Surviving stroke brings lessons in life, love

TOPEKA, Kan. (WIBW) - With sly smiles and special glances, Liz and Steve Andersen share a story about love, life, and second chances.

"She was a real estate agent in Holton and sold me a house in the country," Steve recalls of how they met.

Business, became friendship, which turned into love and marriage.

"She's awesome," Steve says.

Over the years, they worked, spent time with their children and Liz even volunteered singing in area nursing homes. Then, one night in 2010, Liz, 50 years old at the time, couldn't get back from the bathroom.

"I understood everything she said, so I picked her up. Her left leg was just dead, so I drug her over, then she started mumbling," Steve said.

"I had a lot of pain in my chest and my stomach," Liz remembers. "I was trying to sleep and I couldn't get comfortable."

By morning, Liz seemed fine, so Steve headed to work. But when he checked in around 10 a.m., Liz didn't answer the phone.

"During that time, I'm googling all these symptoms and I'm thinking, shoot - she had a stroke," he said. "So I get (home), but I couldn't wake her up."

Ambulance crews revived her, but a CT scan showed three clots on her brain stem. Surgeons went to work and removed two, but they told Steve he had to make a choice when it came to the third: if they did nothing, Liz would not survive, but if they tried to get to the third clot, it could cause bleeding on the brain, which also could be fatal.

"I thought well I have to at least give her a chance," Steve said.

The procedure did cause a brain bleed, and the prognosis was grim.

"We started praying and we started actually planning her funeral because they told us she wasn't going to survive," Steve said, to which Liz interjects, "I showed them!"

The turning point came several days later. Liz had been in a coma since surgery.

"Before her stroke, we would be holding hands - and when she'd squeeze me three times, (it meant) I love you," Steve said. "After the stroke, I was holding her hand, and all of a sudden, she squeezed three times and I said she's got this! Liz can do anything!"

It was the start of a new journey. After several years with home health workers, four years ago, Steve decided to retire and become a full time caregiver for Liz.

"I didn't know how to dress her. I didn't know how to do nothing. You learn as you go," he said.

Right down to learning how to style hair and apply makeup.

"Not until I met her did I realize what true love really was, and how to respect and how to appreciate," Steve said. "It's devastating, but the cards that you're dealt - you gotta play em, and Liz and I, when we played our hand, we're all in."

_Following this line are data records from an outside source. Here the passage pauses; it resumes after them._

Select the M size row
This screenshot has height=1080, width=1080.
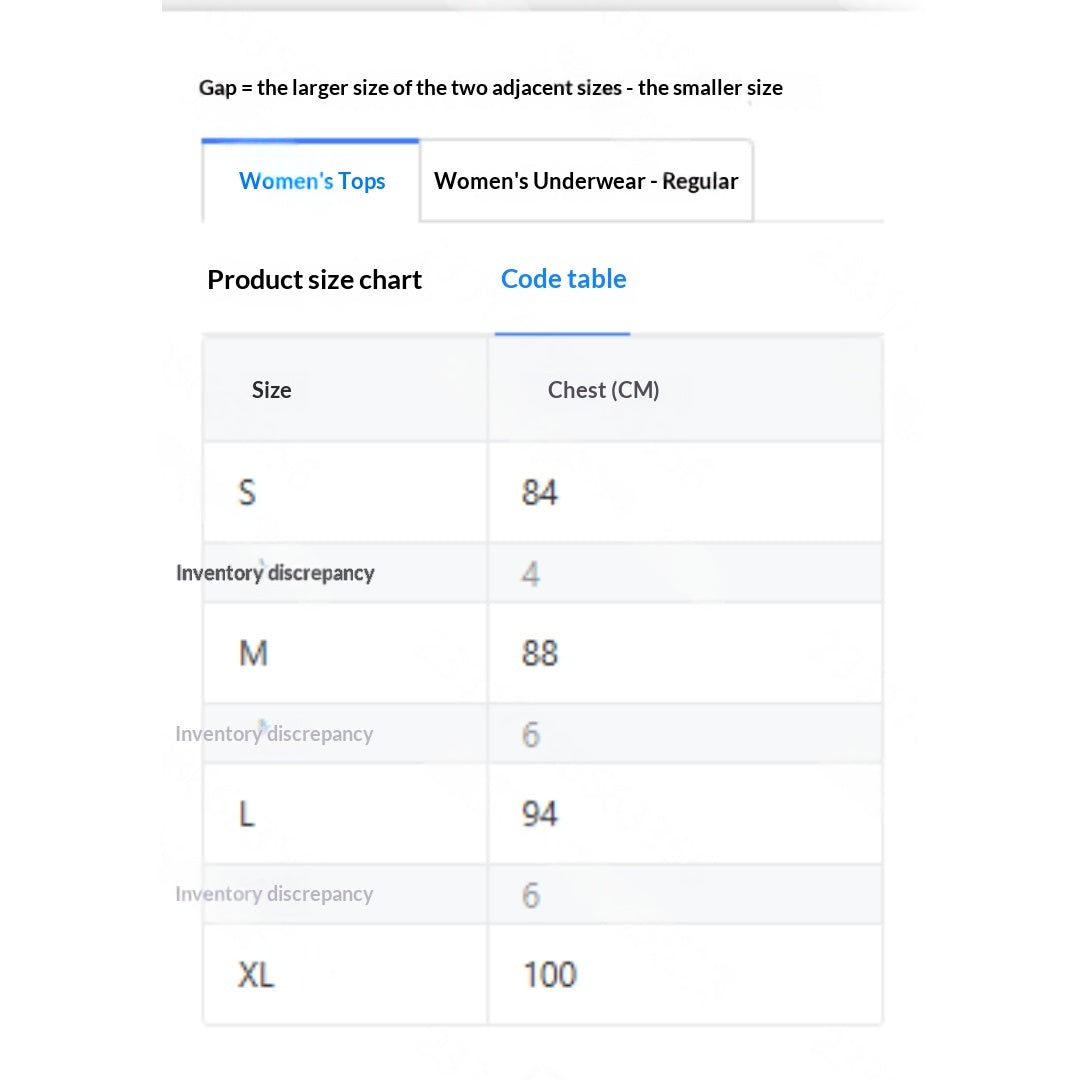543,653
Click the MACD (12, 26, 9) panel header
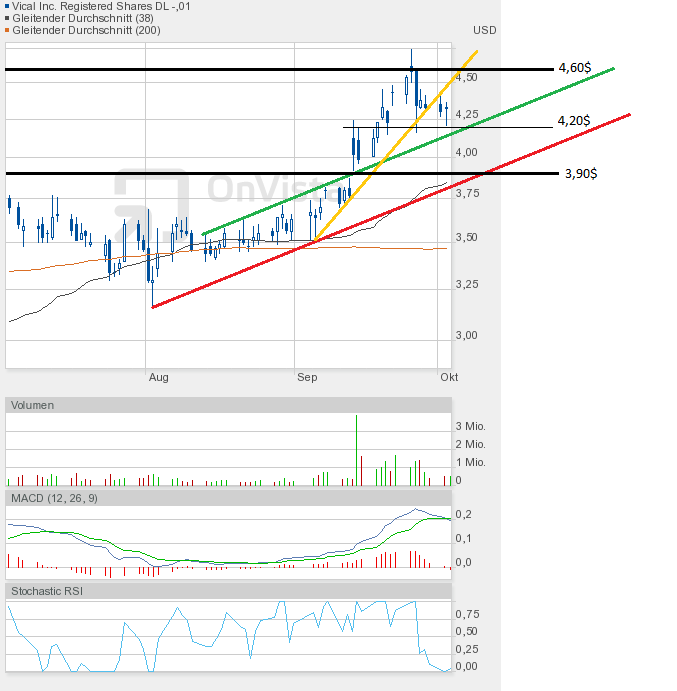 pyautogui.click(x=228, y=498)
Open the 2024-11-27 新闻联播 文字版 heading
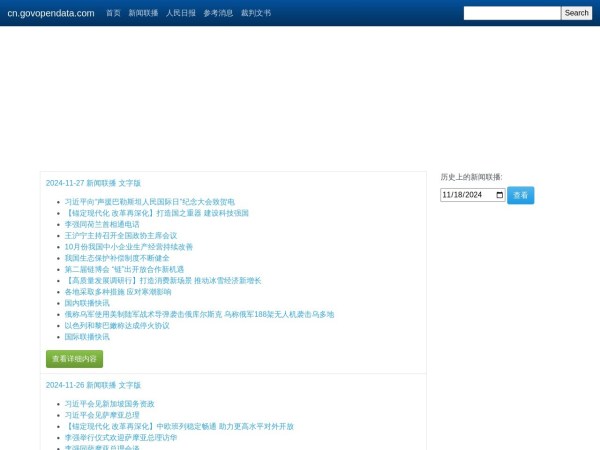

Life, they say, is good - just different. Thanks to physical therapy, Liz can stand and walk with Steve's support. When she said she wanted to go camping again, Steve added a lift to get them into the camper. Plus, a music therapist is helping Liz turn her story into a song which she hopes will inspire other stroke survivors. They plan to debut it at a camp for stroke survivors and their caregivers later this year.

"Strokes are really bad, but you can get out of it okay," Liz said. "I'm surviving."

"This life here is a lot better than what we were living because we just were so, so busy," Steve said. "Now, we just take one day at a time."

Liz and Steve will share their story Saturday, Oct. 13, at the Topeka Heart Walk, at Lake Shawnee Shelter House 1. Festivities begin at 8 a.m., with survivors recognized at 9 a.m. and the walk stepping off at 9:30 a.m.